▸ PASSAGE GIVEN
Confusing Grep Mistakes I've Made

Author: r4um

Score: 90

Comments: 46

Date: 2020-11-05 06:26:54

Web Link

________________________________________________________________________________

throwaway373438 wrote at 2020-11-05 23:44:01:

Others have commented that many of these are general shell or terminal quoting problems.

Something that stood out for me is that the author did not mention ^V, which is very useful in quoting metacharacters. Take the tab example: The author seems to imply that PCRE is needed to match a tab because there is no \t escape sequence in BRE/ERE. Presumably he cannot just type in a tab because he's using a shell like bash, and tab has a special interpretation and cannot be typed in as a string literal.

The way around this is to use ^V as a _terminal_ escape sequence, followed by simply pressing the tab key. This technique can be used to insert other control characters as string literals in arguments. Want to grep for EOF? "grep ^V^D" will get you there.

saurik wrote at 2020-11-06 02:06:46:

Or \t' can be used in bash to get some C-style escapes. (The ^V thing is epic though!)

eru wrote at 2020-11-06 04:26:09:

By the way, that technique also works in vim and some other editors, I think.

Jestar342 wrote at 2020-11-06 09:09:03:

Yep. Allows for some seriously cool programmatic editing:

    g/^abc/norm ^3wciwHello^V^]2ei!

Any line starting with abc, replace the 3rd word with hello, and append an exclamation mark to the end of the 5th word. ^] is the control char for escape.

justinsaccount wrote at 2020-11-06 03:13:01:

My favorite grep mistake is actually from a related tool pgrep and pkill.

pgrep foo -> finds things running matching foo
  pkill foo -> kills things running matching foo

except every year or so, I do something like this

$ pkill foo
  $ echo nothing happened?
  $ pkill -9 foo
  $ echo nothing happened still? huh?
  $ echo ok, let's run this in verbose mode..
  $ pkill -9 foo -v

but.. -v isn't verbose. since pkill is part of pgrep, and pgrep is like grep, -v is 'Reverse'.

hackyhacky wrote at 2020-11-06 05:50:54:

According to the man page, related to the -v option:

> In pkill's context the short option is disabled to avoid accidental usage of the option.

▸ WHAT TO DO
1 > Reproduce the part of the grep mistakes thread starting at "Or \t' can be" and ending at "editors, I think.".
2 > Write the next part of the forum thread on grep mistakes, picking up after its final line.

▸ SUPPLIED MATERIAL
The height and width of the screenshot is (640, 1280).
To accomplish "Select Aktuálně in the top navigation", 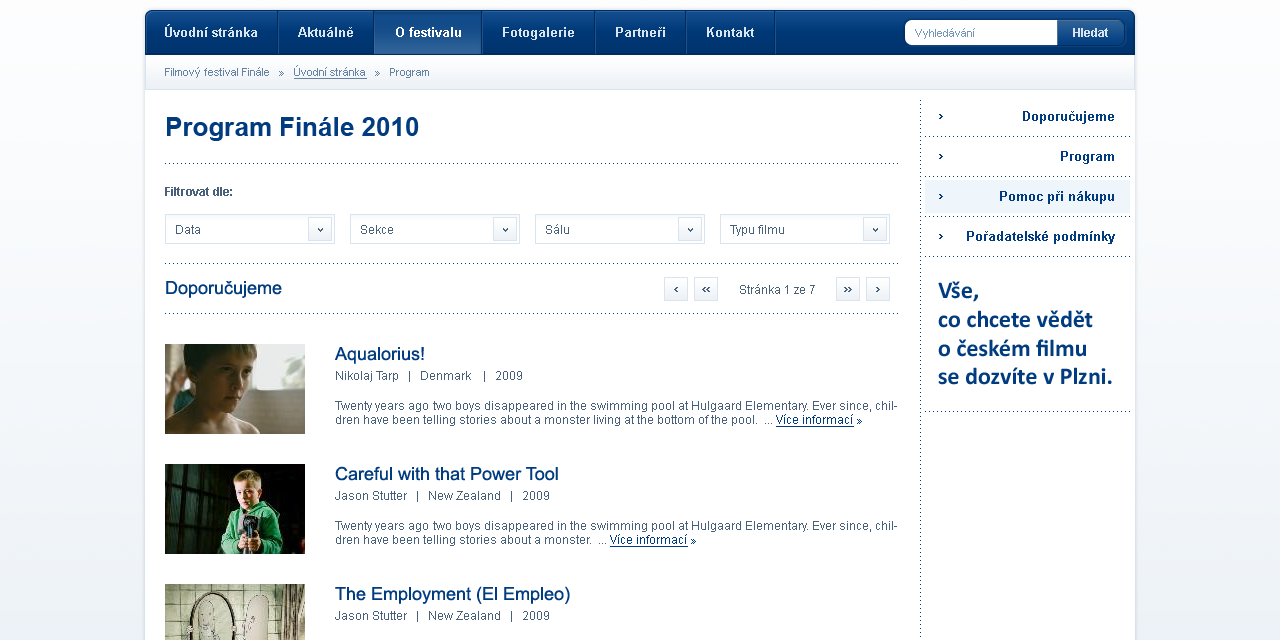I will coord(325,32).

▸ ANSWERS IN ORDER
1 >
Or \t' can be used in bash to get some C-style escapes. (The ^V thing is epic though!)

eru wrote at 2020-11-06 04:26:09:

By the way, that technique also works in vim and some other editors, I think.

2 >
So at least in the version that I have installed (procps-ng 3.3.15), pkill -v results in an error message, not the catastrophic situation suggested by the parent comment.

zwp wrote at 2020-11-06 08:04:22:

It was fixed in 2012. The debian bug report (2009) cites numerous users that fell into the trap before the fix.

https://bugs.debian.org/cgi-bin/bugreport.cgi?bug=558044

    commit 1af18c260a87dc38f0e33bfeb6de6163f91be4ad
    Author: Sami Kerola <kerolasa@iki.fi>
    Date:   Sat Feb 11 20:33:17 2012 +0100

        pkill: remove -v match inversion option
    
        The option -v does not make much sense in pkill context.

alanbernstein wrote at 2020-11-06 03:15:21:

oof

colanderman wrote at 2020-11-06 04:18:17:

On many systems,

grep '[A-Z]'

will match 'y' but not 'z' (note the case). This is due to collation of the system's locale, which intersperses upper- and lowercase letters.

Usually what you want instead is

LC_ALL=C grep '[A-Z]'

(to match ASCII uppercase letters), or

grep '[[:upper:]]'

(to match your locale's uppercase letters).

FWIW I cannot reproduce this on my system any longer; it seems to vary by distribution. See e.g. [1].

[1]

https://unix.stackexchange.com/questions/15980/does-should-l...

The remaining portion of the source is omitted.